MATERIALS PROVIDED Start Marker
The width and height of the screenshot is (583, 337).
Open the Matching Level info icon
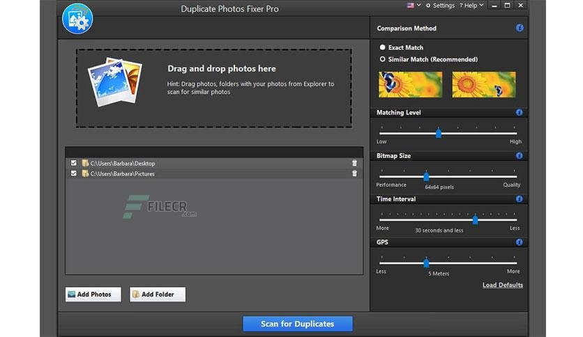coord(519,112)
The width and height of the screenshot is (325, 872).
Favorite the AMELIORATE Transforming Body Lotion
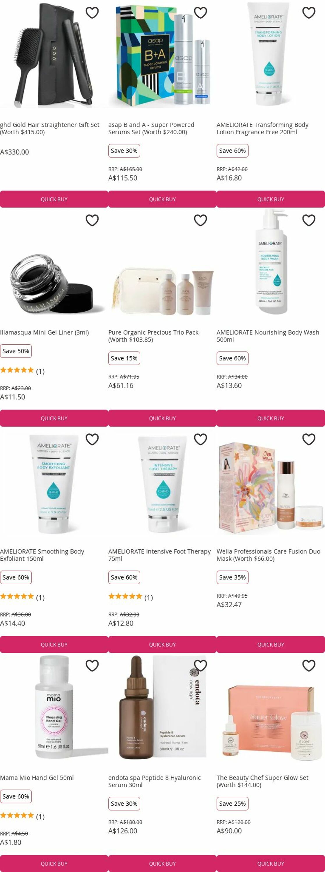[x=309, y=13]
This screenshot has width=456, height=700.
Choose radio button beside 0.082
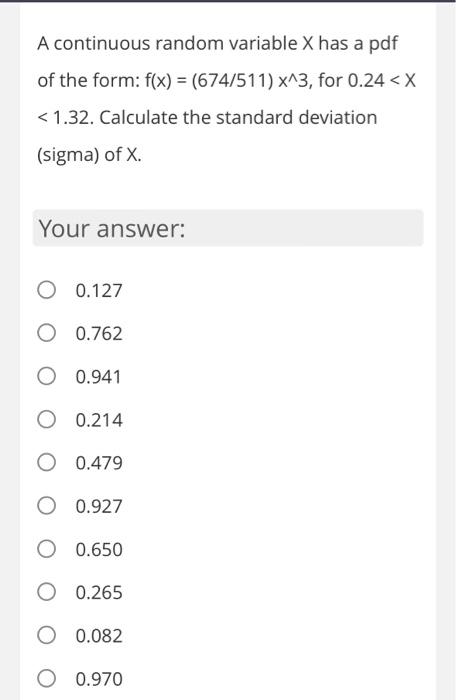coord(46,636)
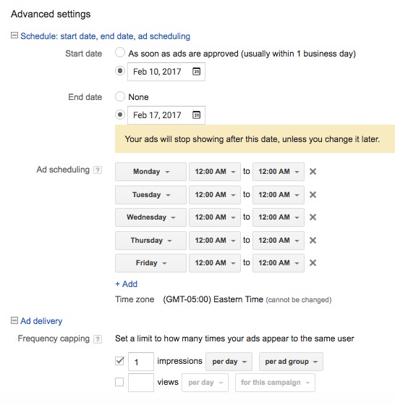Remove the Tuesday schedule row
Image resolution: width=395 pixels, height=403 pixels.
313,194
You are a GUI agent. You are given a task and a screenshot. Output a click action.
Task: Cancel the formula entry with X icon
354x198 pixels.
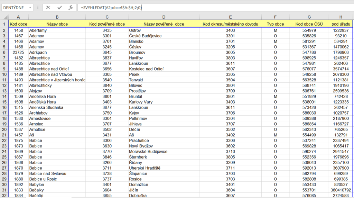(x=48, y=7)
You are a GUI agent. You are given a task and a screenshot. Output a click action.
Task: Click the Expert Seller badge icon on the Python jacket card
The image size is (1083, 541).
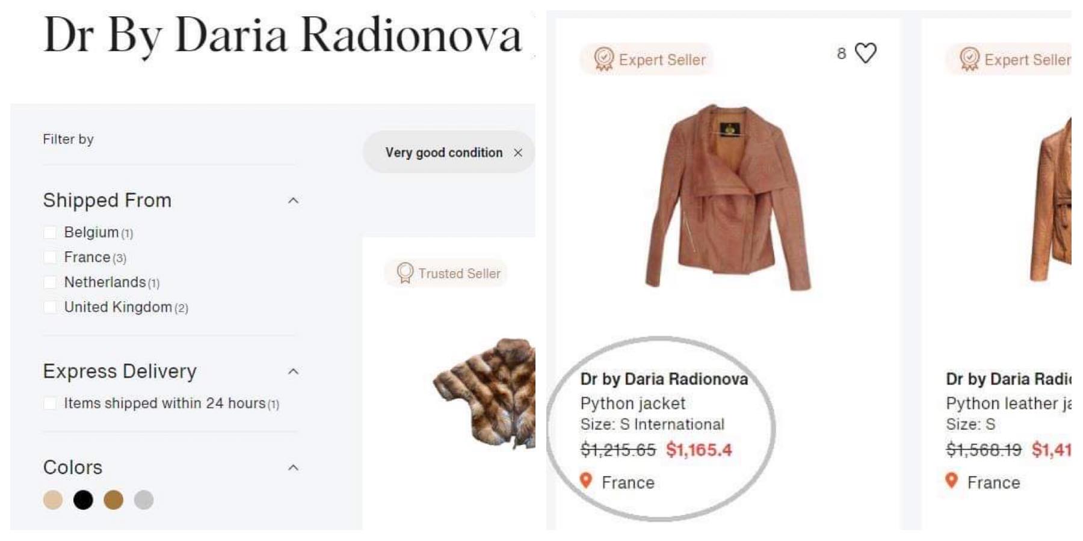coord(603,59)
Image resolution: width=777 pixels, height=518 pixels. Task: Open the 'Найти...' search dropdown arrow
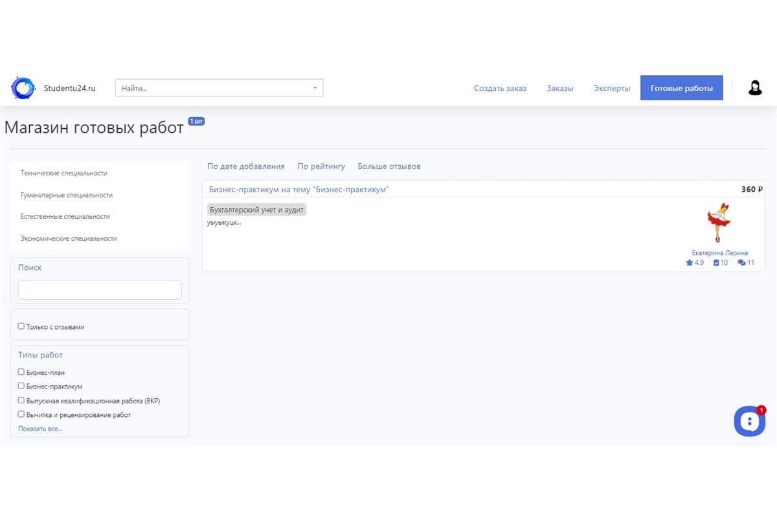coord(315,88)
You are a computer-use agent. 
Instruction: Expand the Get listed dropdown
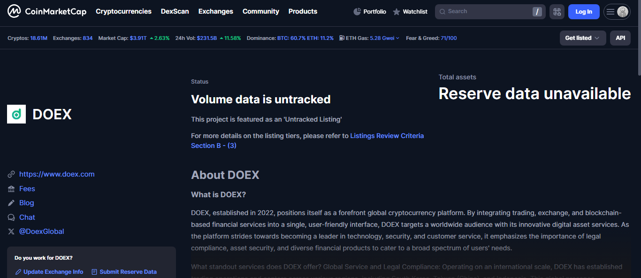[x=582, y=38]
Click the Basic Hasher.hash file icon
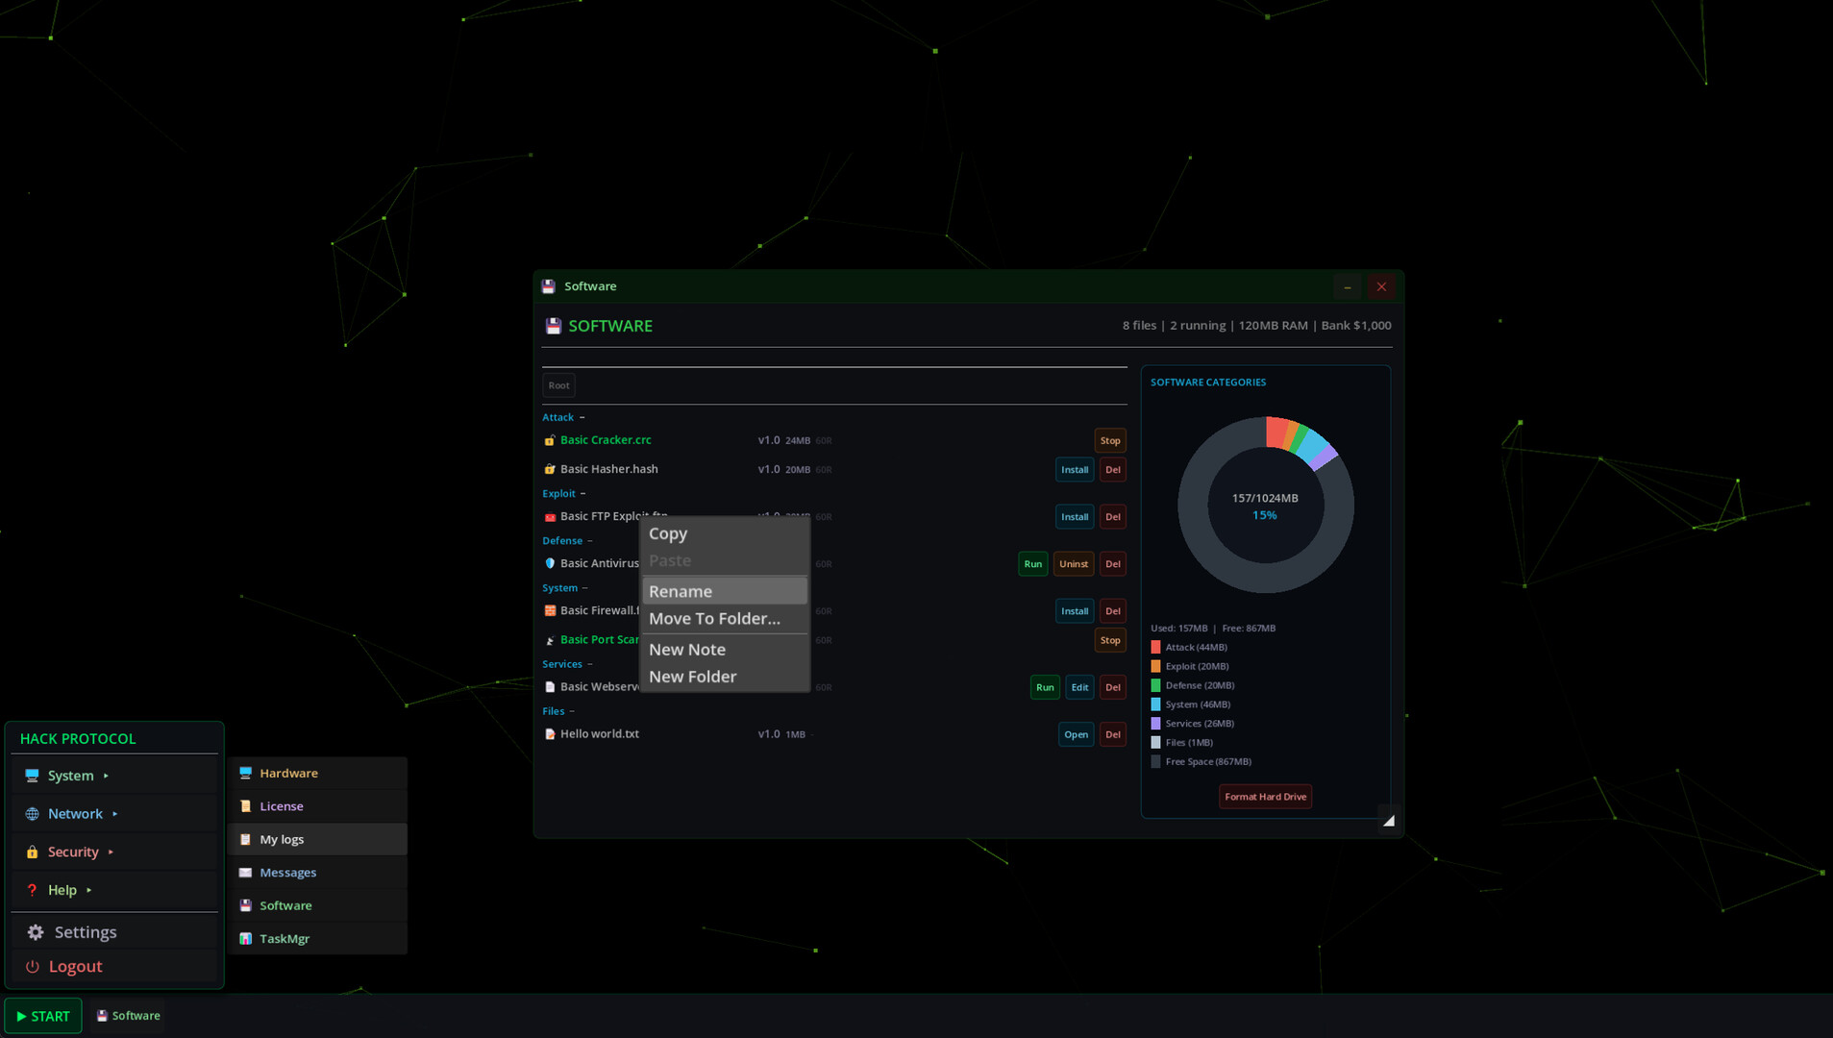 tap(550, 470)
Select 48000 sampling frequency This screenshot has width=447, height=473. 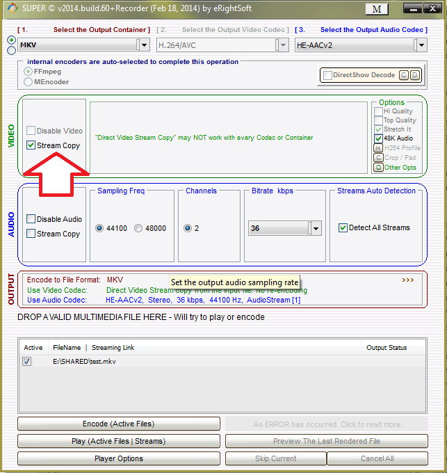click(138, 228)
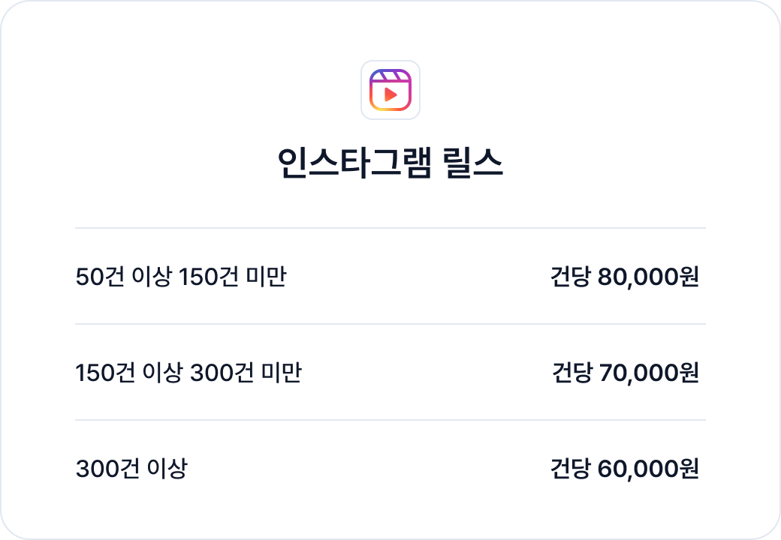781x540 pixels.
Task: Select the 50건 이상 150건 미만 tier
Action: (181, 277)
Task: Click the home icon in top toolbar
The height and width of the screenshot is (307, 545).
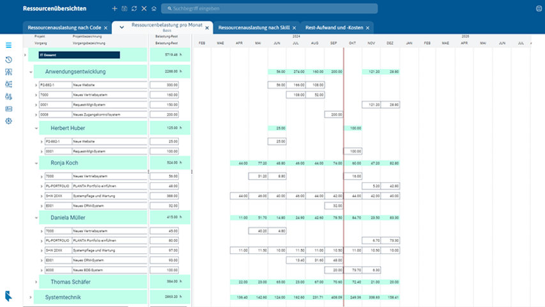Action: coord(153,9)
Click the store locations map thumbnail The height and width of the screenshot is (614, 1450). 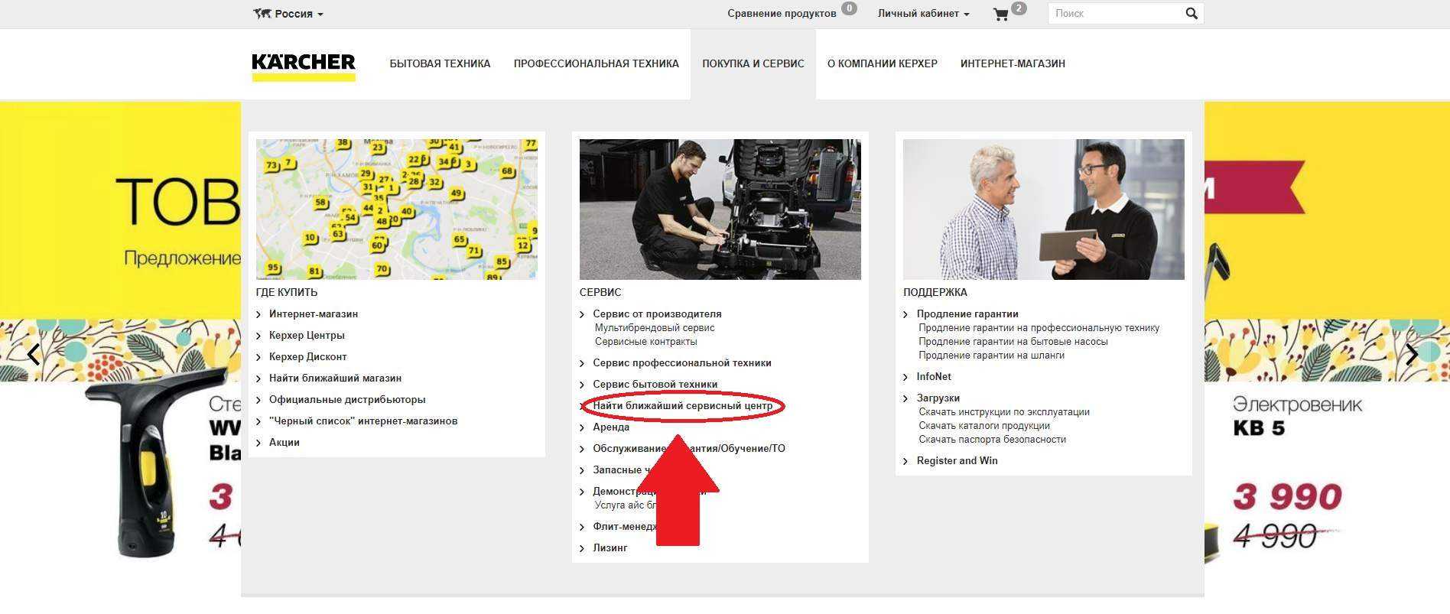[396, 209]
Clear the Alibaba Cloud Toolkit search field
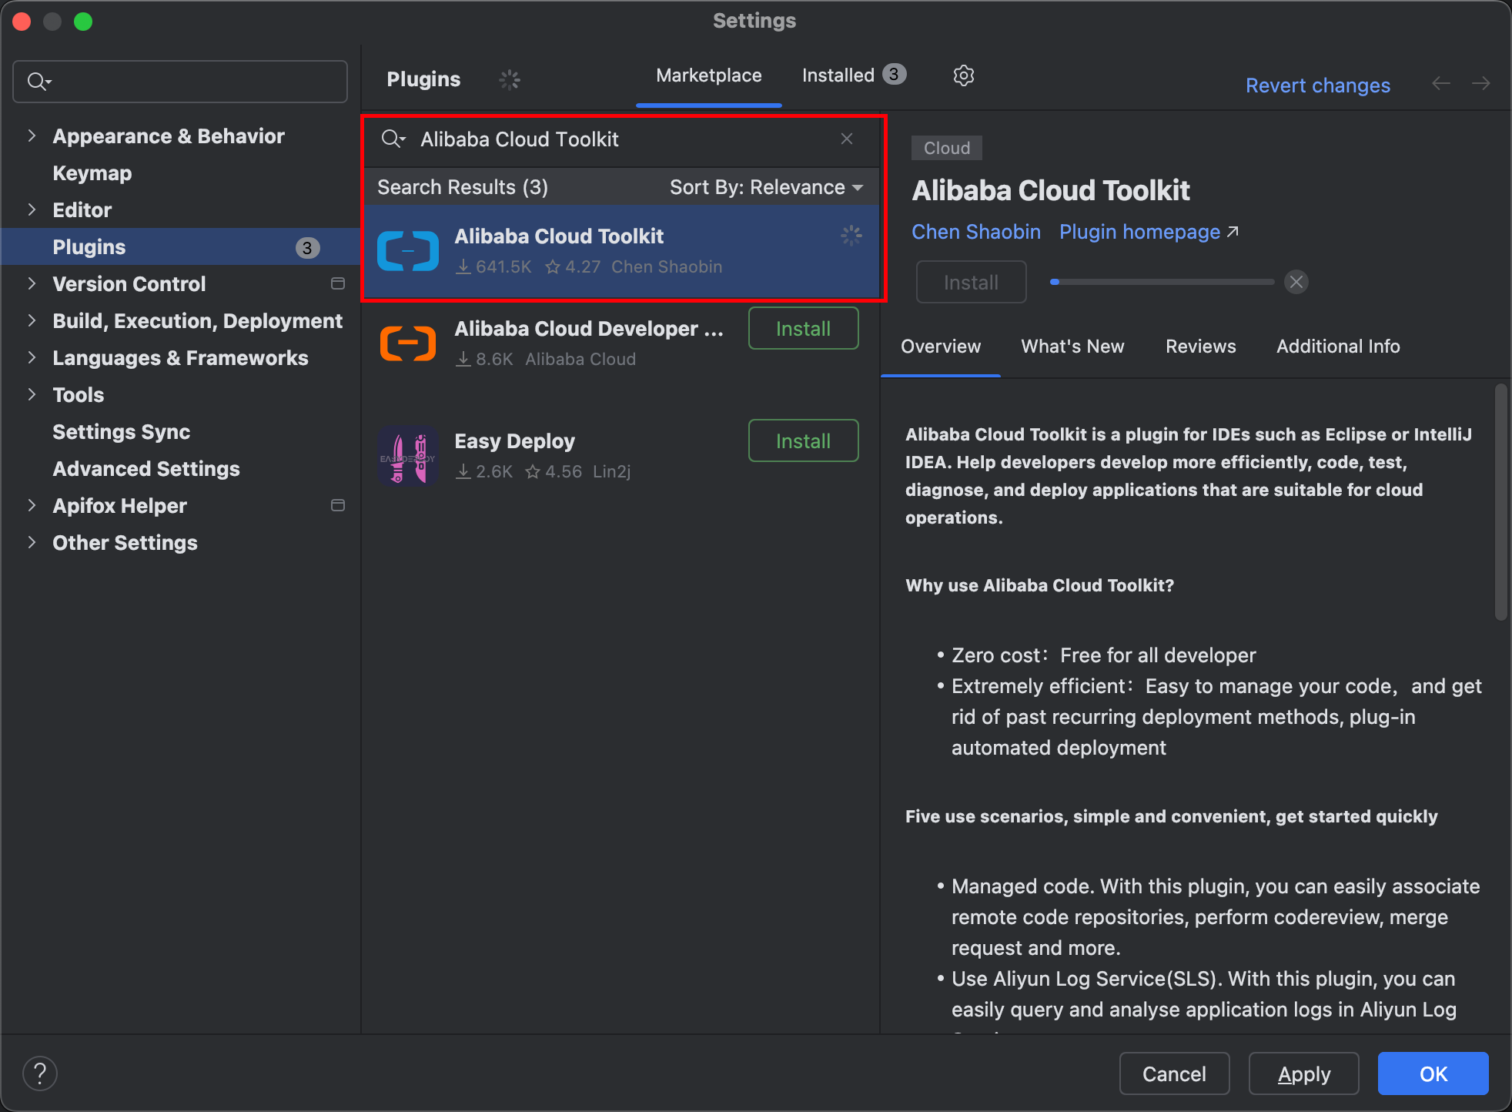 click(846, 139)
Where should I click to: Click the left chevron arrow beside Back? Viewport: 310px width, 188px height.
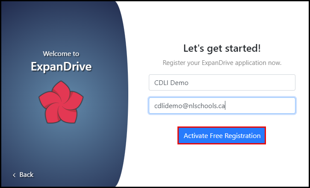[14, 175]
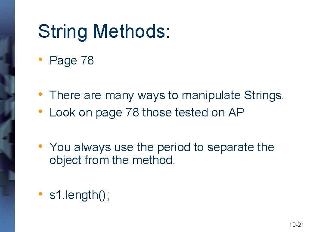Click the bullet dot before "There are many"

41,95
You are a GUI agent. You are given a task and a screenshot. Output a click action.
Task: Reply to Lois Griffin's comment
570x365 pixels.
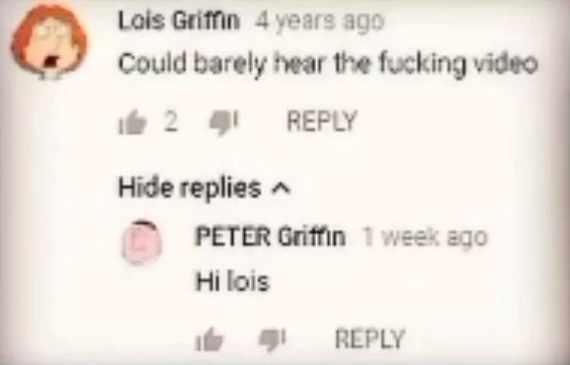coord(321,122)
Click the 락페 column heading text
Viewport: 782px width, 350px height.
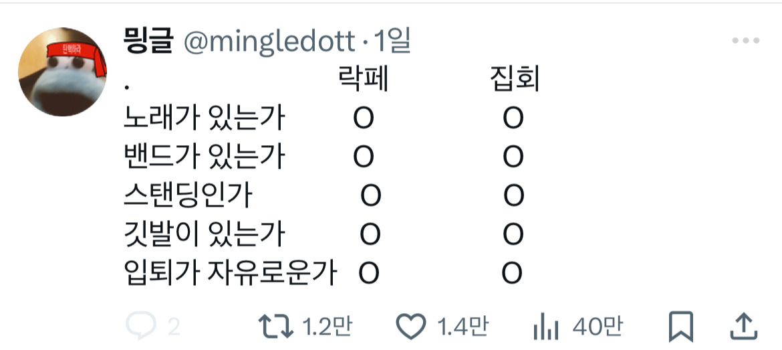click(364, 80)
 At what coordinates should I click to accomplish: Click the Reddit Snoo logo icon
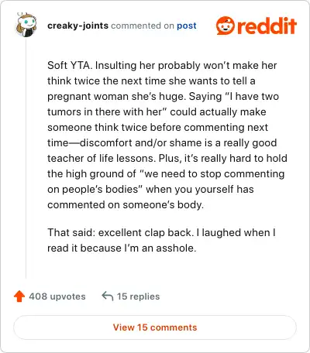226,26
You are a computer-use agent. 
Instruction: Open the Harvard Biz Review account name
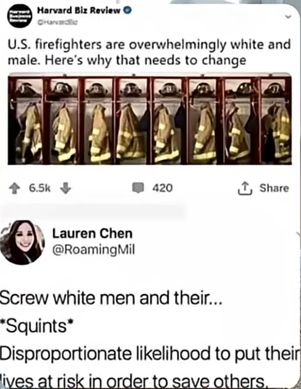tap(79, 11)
MATERIALS PROVIDED End Marker
WHAT YOU NEED TO DO:
Retype the entries above exactly, starting at their first line and ending with the line that holds "This screenshot has width=456, height=700."; pictures stay out.

ANSWER SECTION:
The width and height of the screenshot is (583, 337).
Open the Matching Level info icon
coord(519,112)
The width and height of the screenshot is (325, 872).
Favorite the AMELIORATE Transforming Body Lotion
[x=309, y=13]
This screenshot has width=456, height=700.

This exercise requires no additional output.